Changes in life may constitute Alaska child support modification
Parents who wish to have their court-ordered child support modified in Alaska must be eligible to do so and follow a specific procedure.
It is crucial that Alaska residents continue to make their court-ordered child support payments. Not only is it part of the financial obligation a parent has to support their child, but failing to pay child support can lead to serious consequences, including jail time. There are situations, however, where life circumstances change and a parent may not be able to afford their child support payments each month. Child support modifications are an option for parents seeking to reduce or increase the child support payments ordered by the court.

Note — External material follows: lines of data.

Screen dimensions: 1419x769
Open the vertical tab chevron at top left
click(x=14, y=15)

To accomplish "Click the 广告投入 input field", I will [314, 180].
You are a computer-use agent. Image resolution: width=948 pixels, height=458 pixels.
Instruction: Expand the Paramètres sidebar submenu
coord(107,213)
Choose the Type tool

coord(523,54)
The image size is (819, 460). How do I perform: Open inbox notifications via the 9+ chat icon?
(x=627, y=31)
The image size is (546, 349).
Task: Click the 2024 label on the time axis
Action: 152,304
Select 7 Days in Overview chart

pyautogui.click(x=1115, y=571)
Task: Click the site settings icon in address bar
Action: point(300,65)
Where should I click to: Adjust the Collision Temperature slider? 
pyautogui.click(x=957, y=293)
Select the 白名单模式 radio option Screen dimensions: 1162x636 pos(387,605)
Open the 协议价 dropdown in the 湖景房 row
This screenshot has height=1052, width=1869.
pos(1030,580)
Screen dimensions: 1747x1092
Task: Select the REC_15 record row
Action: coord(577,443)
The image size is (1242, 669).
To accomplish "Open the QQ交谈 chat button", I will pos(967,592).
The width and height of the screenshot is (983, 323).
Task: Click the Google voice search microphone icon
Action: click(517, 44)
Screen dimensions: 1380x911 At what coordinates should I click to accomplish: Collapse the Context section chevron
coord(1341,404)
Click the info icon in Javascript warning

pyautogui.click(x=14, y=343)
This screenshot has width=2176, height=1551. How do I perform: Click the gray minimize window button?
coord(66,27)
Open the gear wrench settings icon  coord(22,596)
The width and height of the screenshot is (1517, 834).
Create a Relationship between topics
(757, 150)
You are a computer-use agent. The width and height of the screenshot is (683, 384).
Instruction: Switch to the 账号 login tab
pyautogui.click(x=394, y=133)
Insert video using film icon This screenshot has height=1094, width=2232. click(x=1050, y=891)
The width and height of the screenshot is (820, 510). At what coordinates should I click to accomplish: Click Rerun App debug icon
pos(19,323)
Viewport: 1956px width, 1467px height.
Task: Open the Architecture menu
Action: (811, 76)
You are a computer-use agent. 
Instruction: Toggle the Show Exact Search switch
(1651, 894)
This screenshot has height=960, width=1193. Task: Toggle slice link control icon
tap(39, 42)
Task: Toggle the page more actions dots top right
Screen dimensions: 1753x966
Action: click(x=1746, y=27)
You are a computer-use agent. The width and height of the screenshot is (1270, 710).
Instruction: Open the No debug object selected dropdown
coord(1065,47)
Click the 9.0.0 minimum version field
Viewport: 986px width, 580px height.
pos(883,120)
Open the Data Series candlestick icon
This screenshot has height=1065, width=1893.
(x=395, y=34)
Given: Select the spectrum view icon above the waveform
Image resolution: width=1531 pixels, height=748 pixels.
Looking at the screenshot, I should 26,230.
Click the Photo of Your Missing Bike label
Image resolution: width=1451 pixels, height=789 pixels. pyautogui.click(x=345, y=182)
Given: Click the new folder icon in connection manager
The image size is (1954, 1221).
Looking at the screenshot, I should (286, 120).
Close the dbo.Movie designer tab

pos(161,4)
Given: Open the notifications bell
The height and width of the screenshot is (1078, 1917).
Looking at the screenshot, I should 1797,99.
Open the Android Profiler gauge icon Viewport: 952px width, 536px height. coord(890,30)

Qualifying for child support modification
There are several ways that a parent may qualify for a modification. If the non-custodial parent’s income has fluctuated by at least 15 percent from the current child support order, a court may increase or decrease the payment amount. A change in the child’s visitation schedule or parenting plan may warrant a child support update as well. Here are a few common situations where a parent may want to seek modification:
- Sudden need for increased medical support
- Change in the child visitation schedule or parenting plan
- Custodial parent no longer needs the money
- Non-custodial parent files for bankruptcy
- Dramatic, permanent change in income
- Parent is furthering their education in an attempt to get a better job
In Alaska, unemployment alone may not be a justifiable reason to have a child support amount reduced, according to the Alaska Child Support Services Division. The CSSD will look at the non-custodial parent’s education, work history and available job opportunities in their field to determine whether the parent is voluntarily underemployed or unemployed.
The modification process
The parent wishing to seek modification must fill out and file a request for modification with the Child Support Services Division. The CSSD will then send both parents a notice of petition for modification packet, which explains the modification process and lists what information is needed. Parents are given 30 days to send in all of the requested documentation, which usually includes two years of federal income tax returns, W-2 forms, proof of health insurance coverage and paycheck stubs for the past three months.
After 30 days, the CSSD will perform the calculation to identify whether there is indeed a 15 percent change in income. The case must then go to the Office of the Attorney General if the child support is court-ordered. The entire modification process may take between two and six months depending on the specifics of the case. Parents should keep in mind that if ordered child support amount changes, the new amount will not be considered retroactive from when the modification was filed.
Partnering with an attorney
Whether you are a custodial parent who believes that your former spouse has had a substantial increase in their income, or you are a non-custodial parent who has experienced a major change in your life, you may want to consider partnering with an attorney to seek child support modification. An attorney can help walk you through the modification process and answer any questions you may have along the way.